Brazilian footballer

Jeferson Fernandes Macedo (born 17 July 1991), known as Perdigão, is a Brazilian professional footballer who plays as a winger for Portuguese club Régua.

==Career==
Born in São Miguel do Iguaçu, Perdigão started competing in Cianorte, from where he moved to Portugal in 2011; joining Tourizense in Portuguese third tier.

His performances led him to a move to S.C. Braga, signing on 30 January 2013, and briefly competing for their reserve squad, debuting on 3 February 2013, in a Segunda Liga match against Tondela.

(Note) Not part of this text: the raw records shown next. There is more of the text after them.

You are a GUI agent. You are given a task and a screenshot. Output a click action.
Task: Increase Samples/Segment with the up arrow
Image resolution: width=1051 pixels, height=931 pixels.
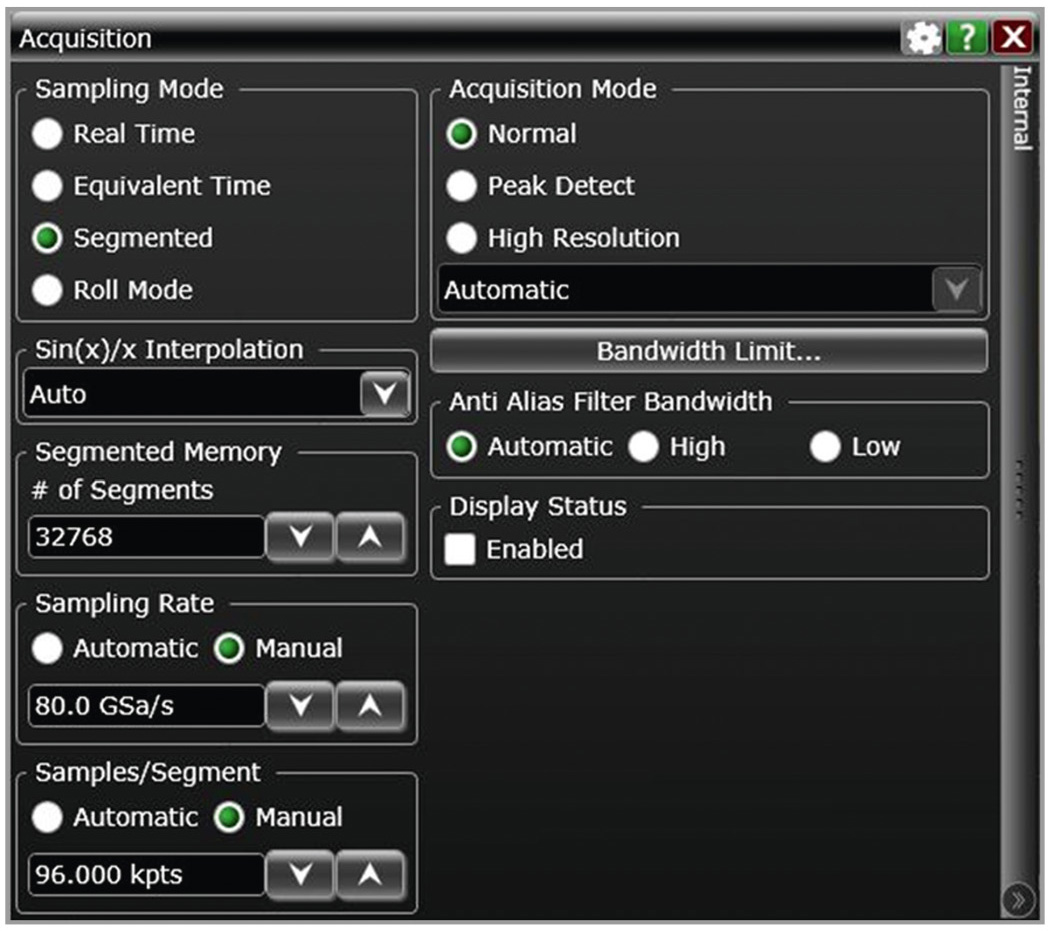click(370, 876)
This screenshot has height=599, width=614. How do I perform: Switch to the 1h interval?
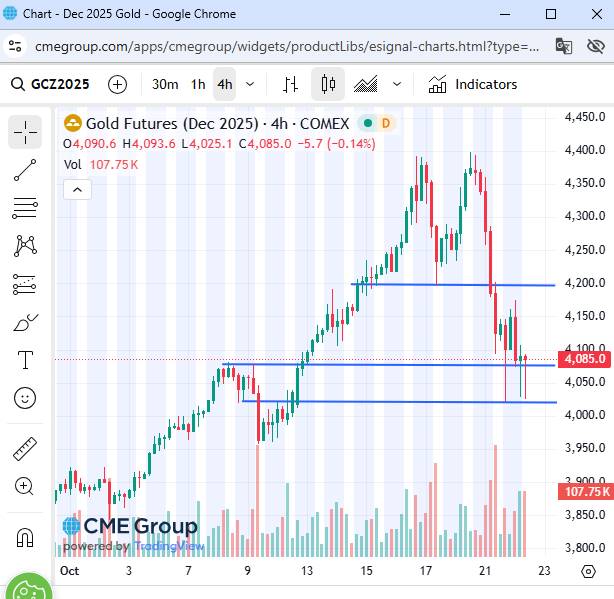coord(198,84)
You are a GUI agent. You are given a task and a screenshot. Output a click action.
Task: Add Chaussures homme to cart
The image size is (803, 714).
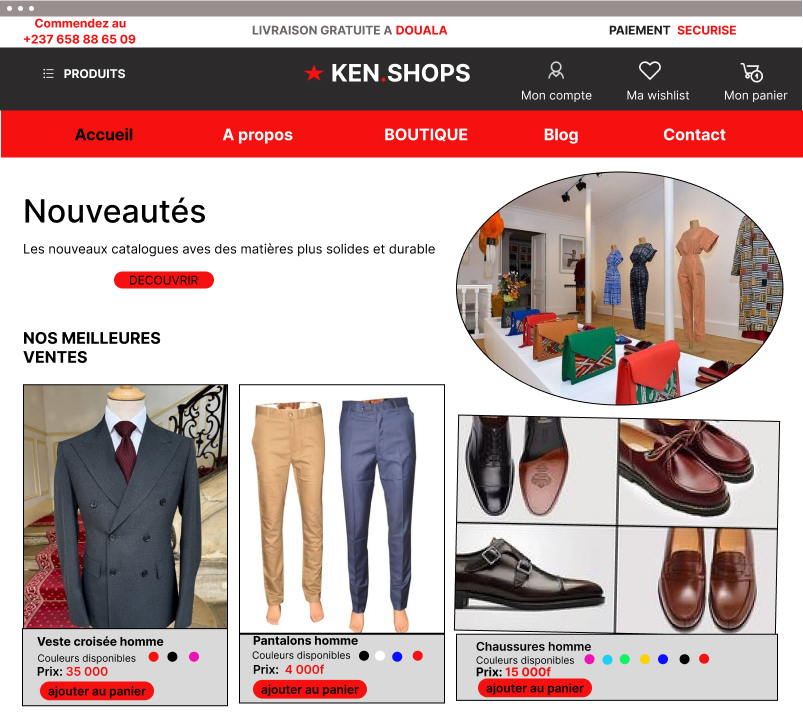coord(535,688)
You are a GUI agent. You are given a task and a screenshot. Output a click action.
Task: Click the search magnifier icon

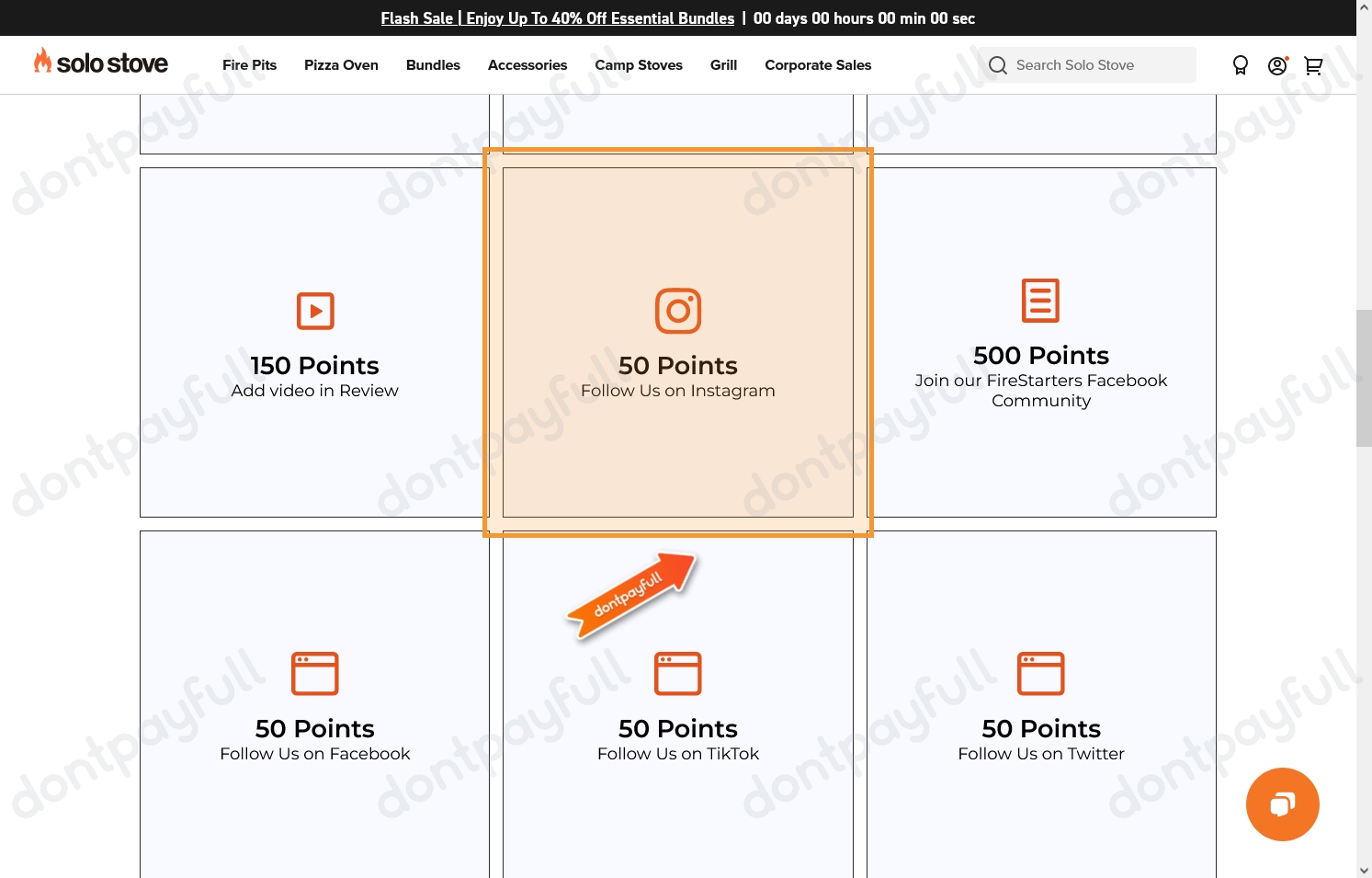(997, 65)
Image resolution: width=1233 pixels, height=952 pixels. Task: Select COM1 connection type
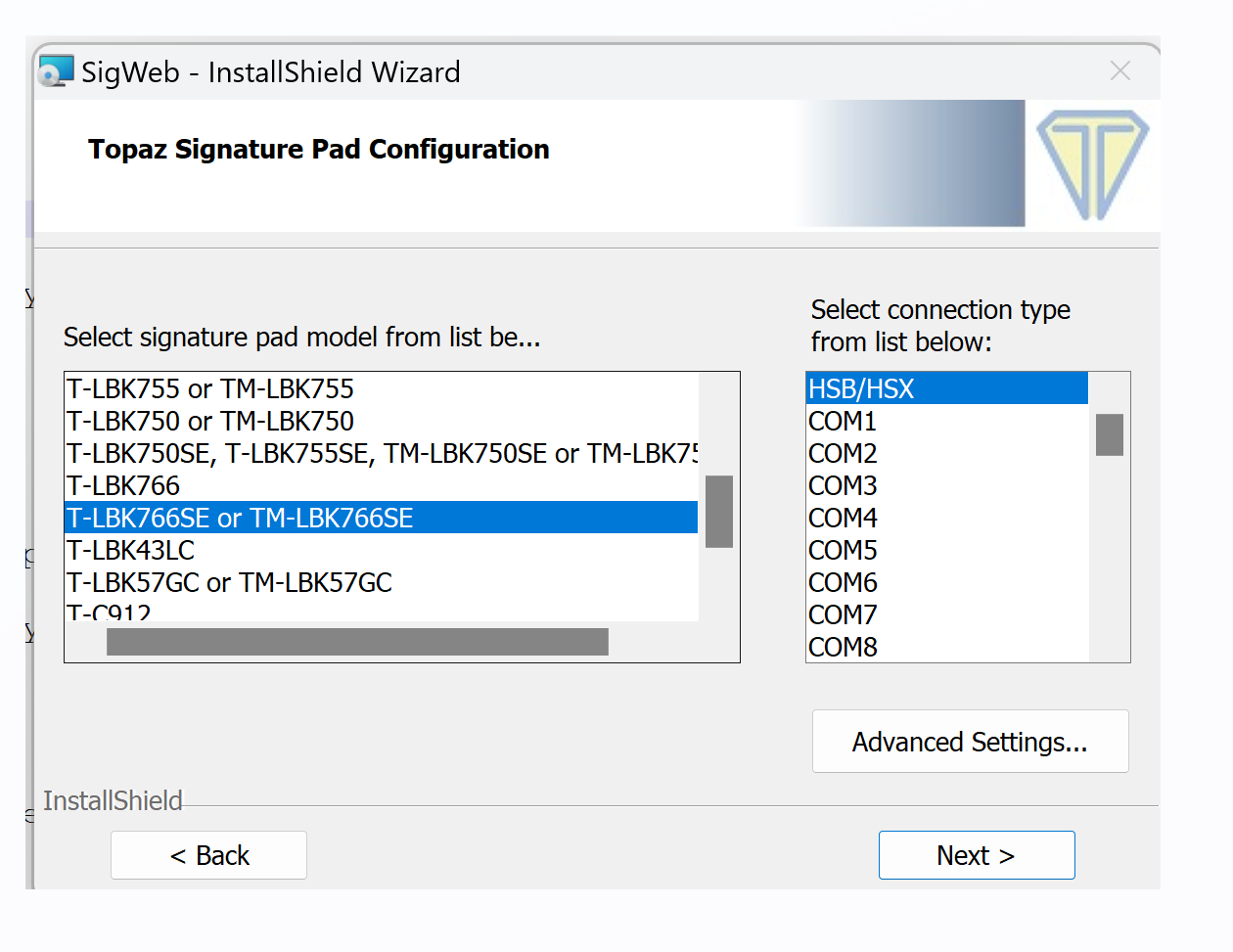tap(843, 421)
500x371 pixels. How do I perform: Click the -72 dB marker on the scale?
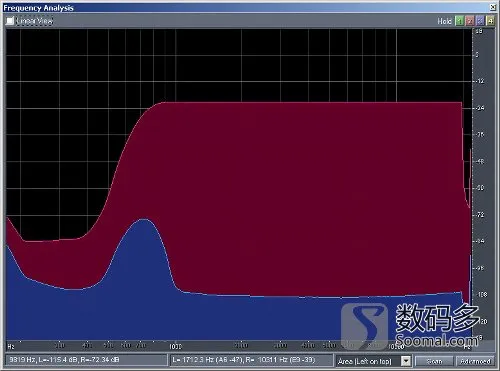click(x=480, y=215)

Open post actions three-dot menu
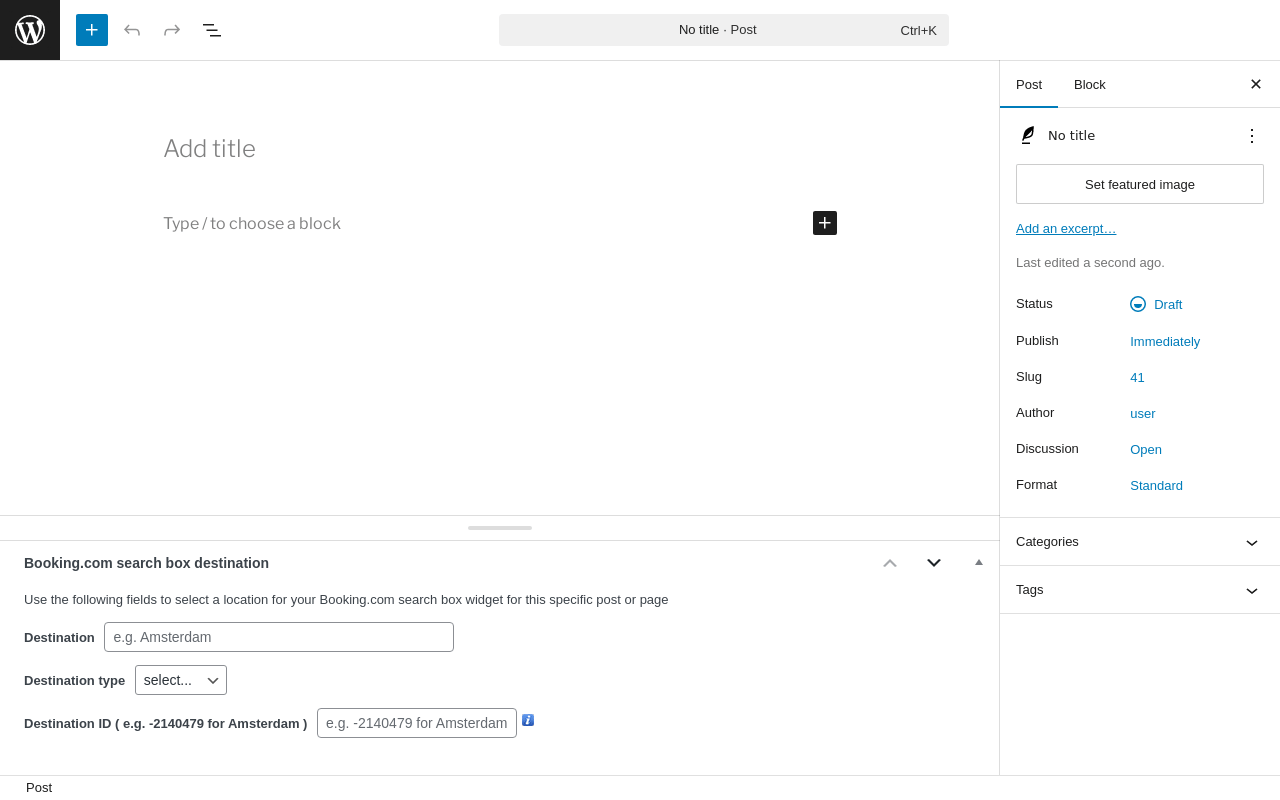[1252, 136]
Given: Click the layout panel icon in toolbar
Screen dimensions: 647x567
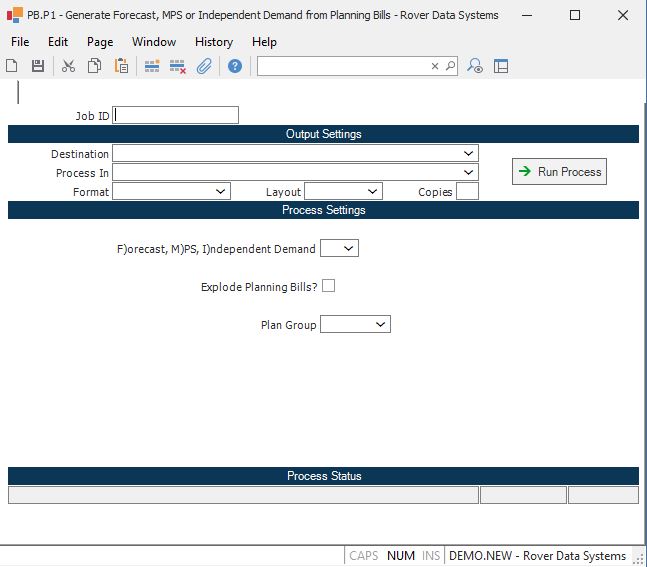Looking at the screenshot, I should click(x=501, y=66).
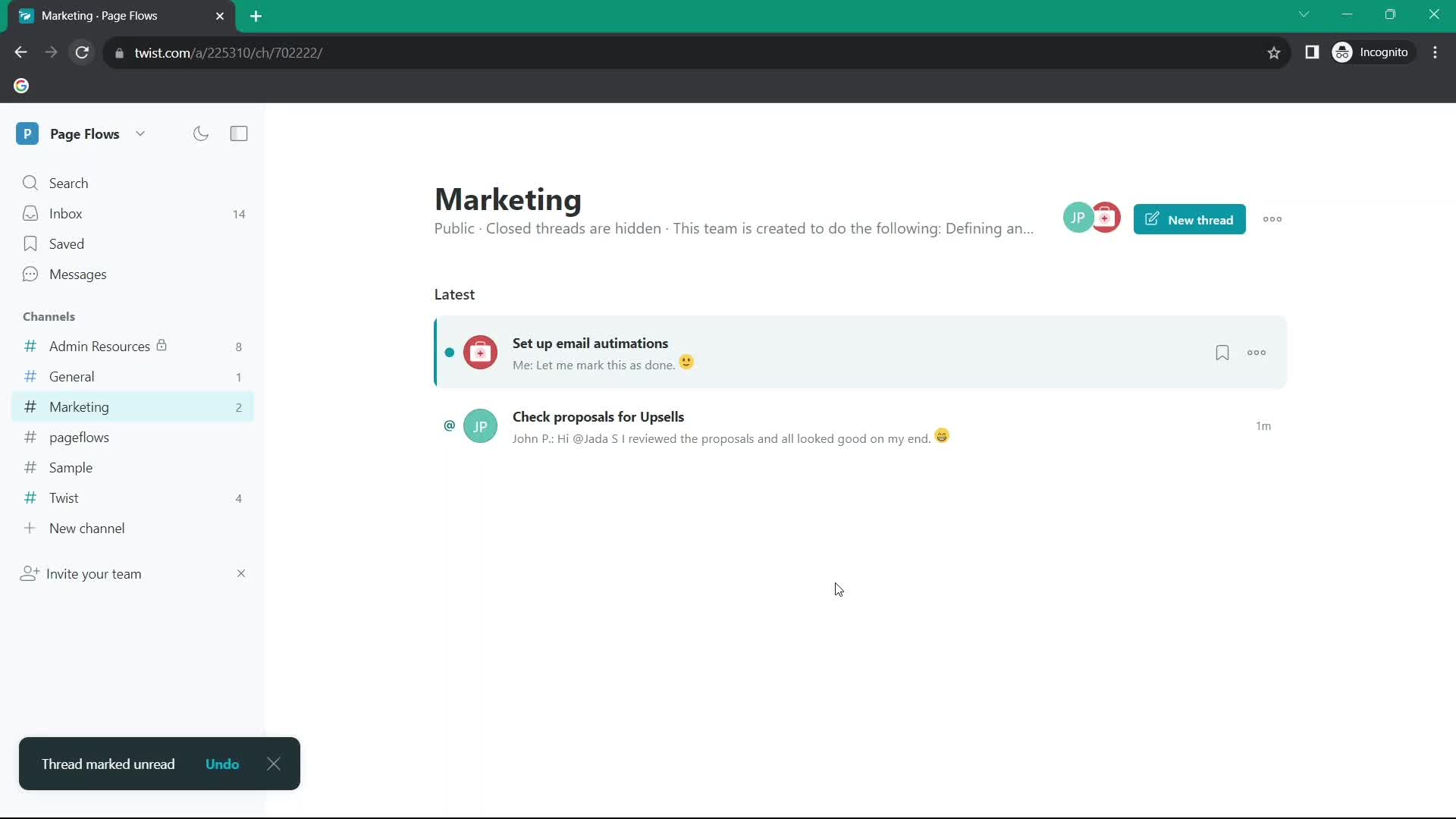This screenshot has height=819, width=1456.
Task: Click the dark mode toggle icon
Action: [x=201, y=133]
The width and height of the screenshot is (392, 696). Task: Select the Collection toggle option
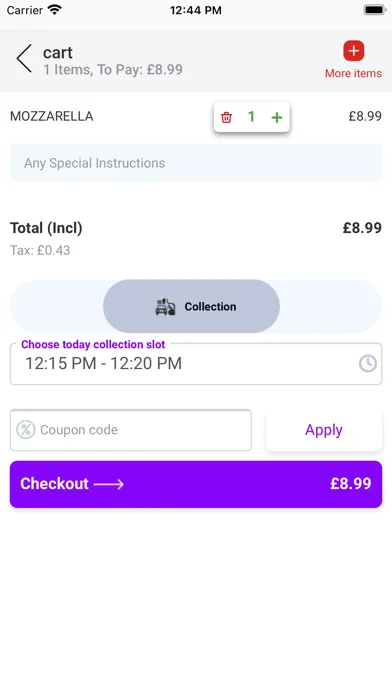pyautogui.click(x=191, y=306)
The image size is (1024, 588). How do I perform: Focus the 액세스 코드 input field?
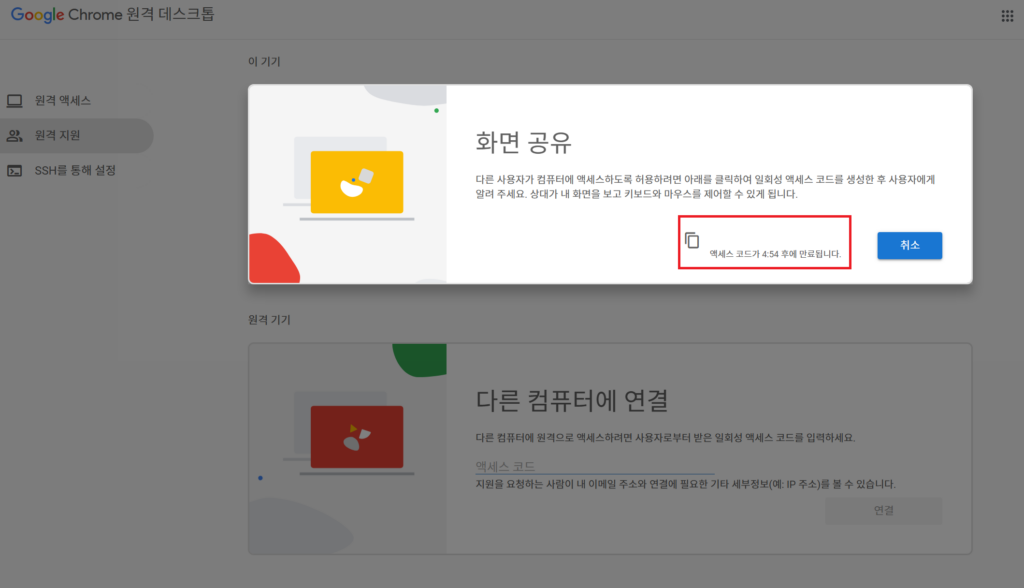pyautogui.click(x=594, y=466)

He was released six months later, and returned to the third tier, signing with Famalicão, adding nearly thirty league caps in the sole season there. In May 2014, Perdigão moved to Desportivo Aves, returning to the Segunda Liga, debuting for his new team on 27 July 2014.
After 1 1/2 seasons with Aves, he moved to Chaves and signed a six-month deal. In May 2016, he extended his contract with Chaves for another two seasons.

On 29 July 2020, FC Alashkert announced the signing of Perdigão.